Aria Abubakar was born in Bandung, Indonesia. He received an MSc degree in Electrical Engineering in 1997 and a PhD in Technical Sciences in 2000, both from the Delft University of Technology, The Netherlands. He joined Schlumberger-Doll Research in Ridgefield, CT, USA in 2003, where he remained for 10 years, ending his tenure as a Scientific Advisor and the Manager of the Multi-Physics Modeling and Inversion Program. From 2013 until mid-2017, he was the Interpretation Engineering Manager at Schlumberger Houston Formation Evaluation in Sugar Land, TX. From mid-2017 until mid-2020, he was Data Analytics Program Manager for Software Technology and then Head of Data Science for the Schlumberger Exploration and Field Development Platform based in Houston, TX.
Aria is currently the Head of Data Science for the Digital Subsurface Solutions. His main responsibility is to oversee and coordinate the utilization of artificial intelligence, machine-learning, and data-analytics technology for subsurface applications throughout Schlumberger. Aria is quite active in SEG and currently serves as Associate Editor of Geophysics, Member of the Research Committee, Director of SEAM, and 2021 SEG Annual Meeting Technical Program Co-Chair.
Aria was the 2014 SEG North America Honorary Lecturer. He holds 40 U.S. patents/patent applications, has published five book/book chapters, and written more than 90 scientific articles in journals, 200 conference proceedings papers, and 60 conference abstracts. He also has presented more than 300 invited and contributed talks in international conferences, institutes, and universities.
2020 SEG 3Q/4Q Distinguished Lecturer
Potential and challenges of applying artificial intelligence and machine-learning methods for geoscience
In recent years we have witnessed great achievements accomplished by artificial intelligence (AI), machine learning (ML), and/or data analytics in various areas such as e-commerce, computer vision, social media, self-driving cars, natural language processing, and healthcare. Driven by the advances in the GPU technology, cloud computing, and the rapidly increasing data volumes within the geoscience applications, the energy industry has recognized and embraced the tremendous potential of AI/ML and data analytics. Early research and development utilizing these algorithms for geoscience applications have shown encouraging and promising results. This lecture will present the potential and challenges of AI/ML and data analytics practice in geoscience, as well as the successes and failures to date.
We will discuss a variety of highly successful geoscience applications that leverage AI/ML and data-analytics algorithms to improve efficiency, accuracy, and to automate geoscience workflows, and to explore a new way of extracting values from geoscience data. In addition, we also will touch upon a variety of general questions which naturally arise due to the emergence of these technologies in geosciences. Some of these questions are: What other challenging problems can be formulated and solved effectively by AI/ML? How do we tailor the AI/ML and data analytics algorithms and paradigms to meet the specific properties of geoscience data? How do we fully exploit the power of AI/ML and data analytics while combining them with physical constraints? When should we and should we not apply AI/ML and data analytics approaches? Lastly but more importantly, how can we translate AI/ML and data analytics-based workflows from proof-of-concept works to scalable commercial products.
A recording of the lecture is available.
Listen to Aria discuss his lecture in Applying machine learning and AI to the geosciences, Episode 86 of Seismic Soundoff, in-depth conversations in applied geophysics.

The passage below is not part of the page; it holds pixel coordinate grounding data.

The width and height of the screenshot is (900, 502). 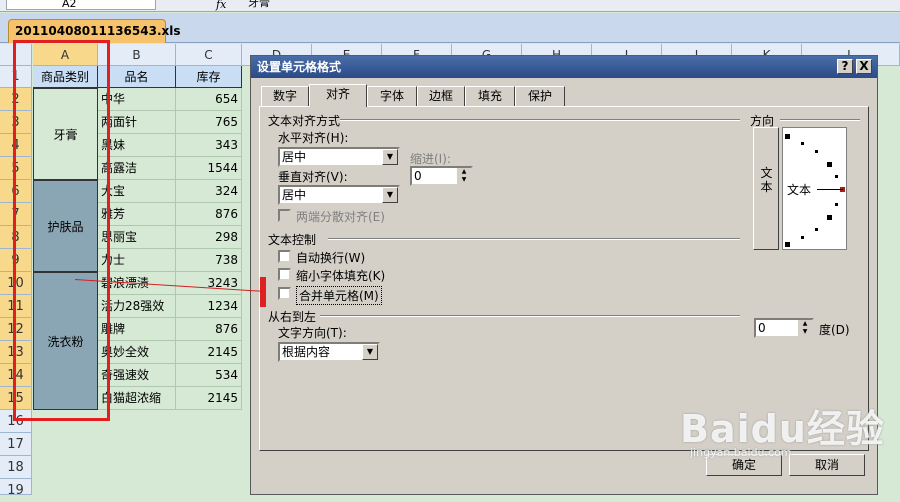 What do you see at coordinates (800, 190) in the screenshot?
I see `dial-text-label: 文本` at bounding box center [800, 190].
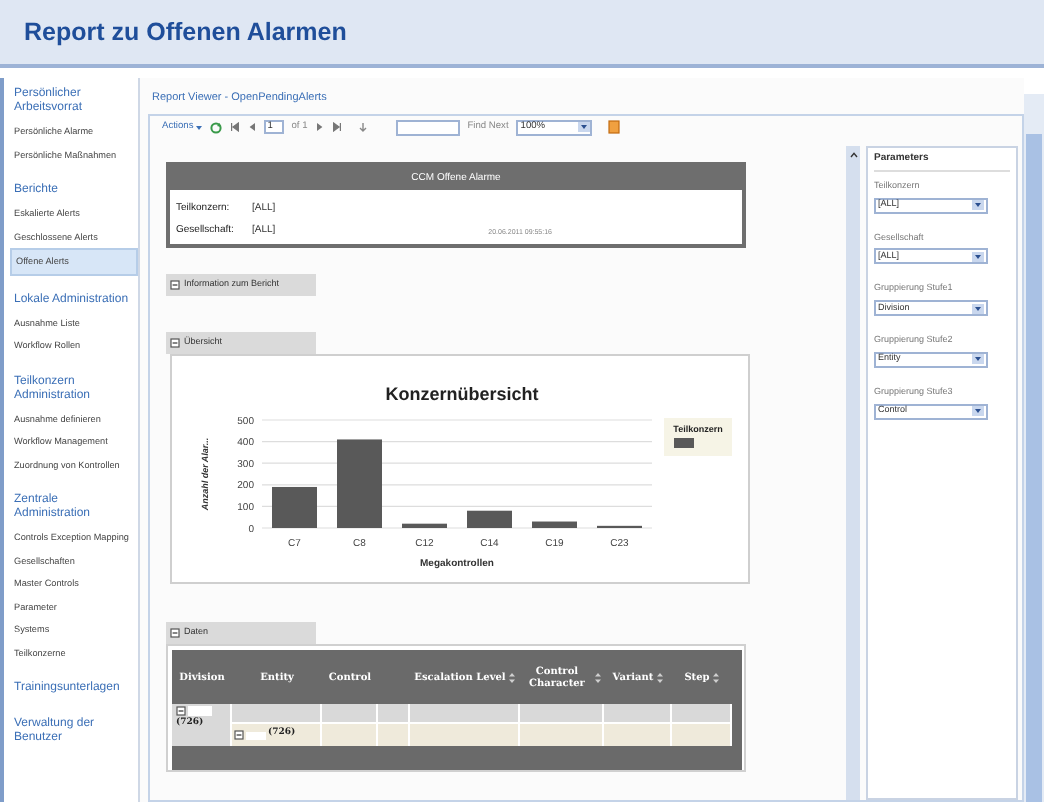 Image resolution: width=1044 pixels, height=802 pixels. What do you see at coordinates (256, 736) in the screenshot?
I see `redacted-box` at bounding box center [256, 736].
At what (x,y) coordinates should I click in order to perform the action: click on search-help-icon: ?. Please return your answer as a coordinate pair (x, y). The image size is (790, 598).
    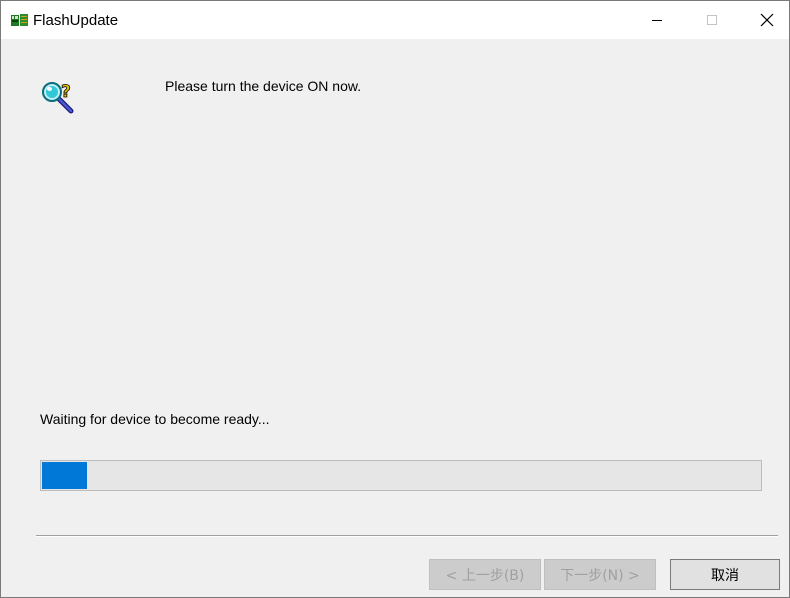
    Looking at the image, I should click on (58, 98).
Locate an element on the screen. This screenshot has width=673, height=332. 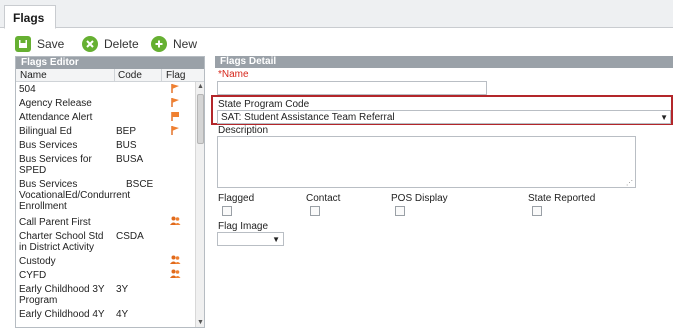
resize-grip-icon: ⋰ is located at coordinates (630, 183).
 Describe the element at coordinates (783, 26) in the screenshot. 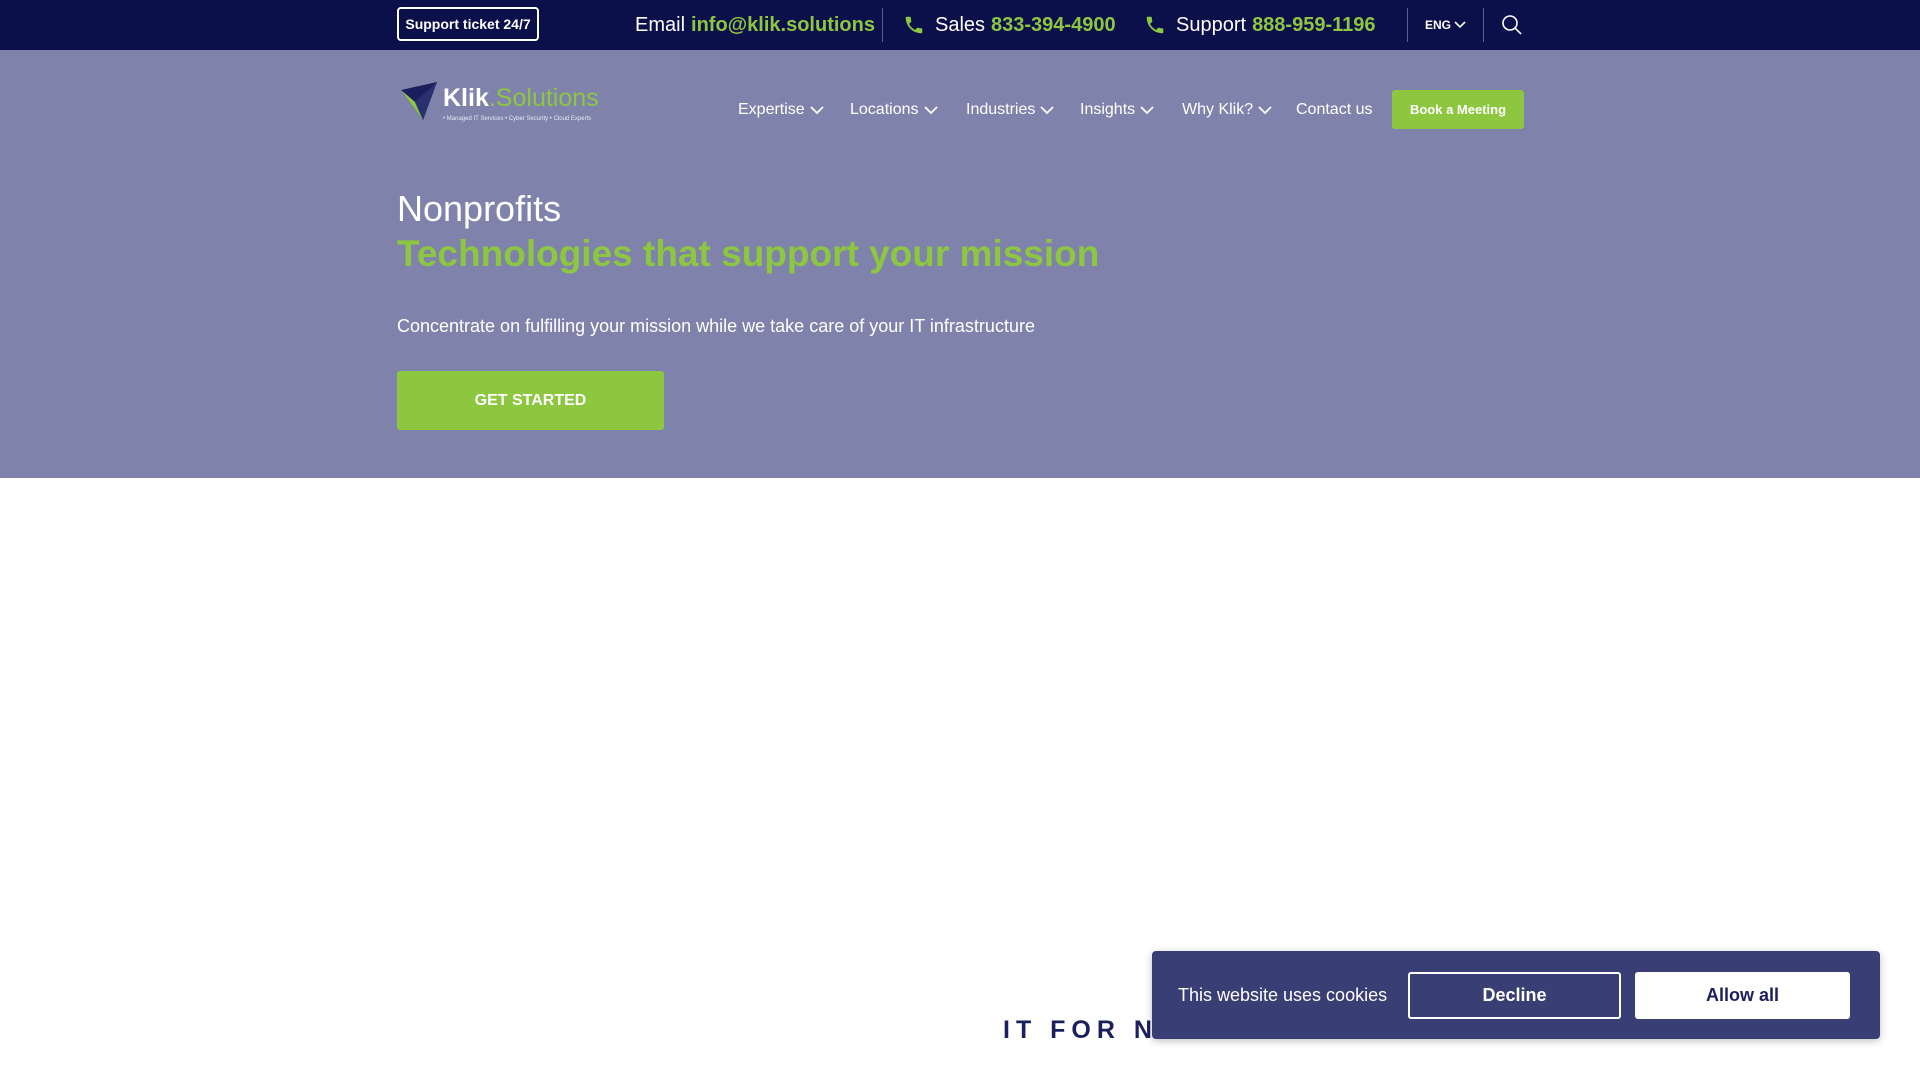

I see `email-link: info@klik.solutions` at that location.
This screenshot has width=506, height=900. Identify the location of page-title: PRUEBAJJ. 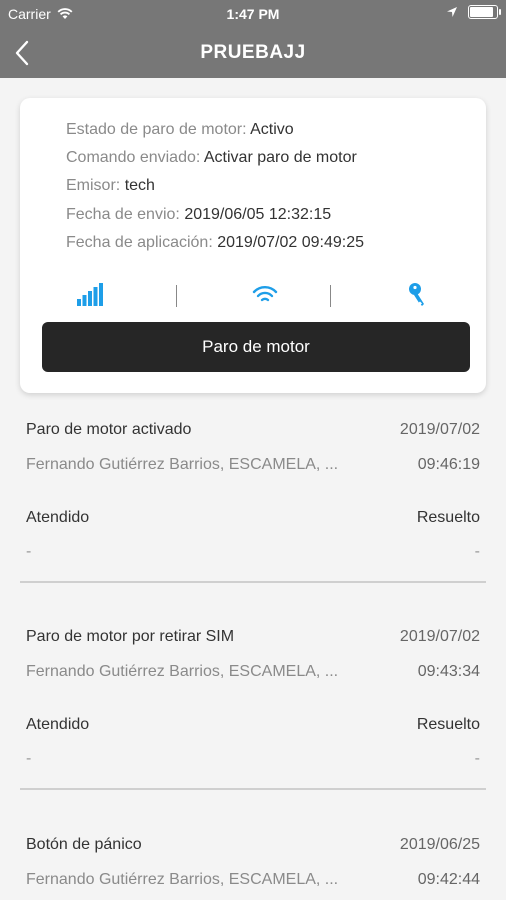
(253, 52).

2014 SEG Honorary Lecturer, North America
Joint inversion of multiphysics data for petrophysical and engineering properties
A variety of measurements may illuminate the reservoir with varying coverage and resolution such as: electromagnetic (EM); controlled-source EM (CSEM); magnetotelluric (MT), surface-to-borehole EM (STB-EM); crosswell EM; seismic (surface seismic, crosswell seismic, and VSP); gravity (surface and borehole); and production history/well testing data. The interpretation of each measurement on its own will provide incomplete information due to nonuniqueness and limited spatial resolution. However, when integrated and combined with other measurements such as near-wellbore data, they may provide considerable value such as, for example, to enable estimation of reservoir properties, to obtain an improved reservoir model, and to provide a physics-based reservoir upscaling. At the end, it will help us in making appropriate field management decisions with reduced uncertainty.
This presentation will review joint inversion algorithms and workflows for integrating EM, seismic, and production data. It will analyze challenges, advantages, and disadvantages of these approaches. In particular, for reservoir characterization applications, joint structural and petrophysical algorithms for integrating EM and seismic data (CSEM and surface seismic, and crosswell EM and crosswell seismic) will be presented. For reservoir monitoring applications, the talk will describe EM data (for single-well, crosswell and STB) inversion algorithms constrained by the fluid-flow simulator. In the inversion for both EM and seismic, a full nonlinear approach (the so-called full-waveform inversion) will be employed so that all the information in the data can be utilized. Some test cases will be discussed.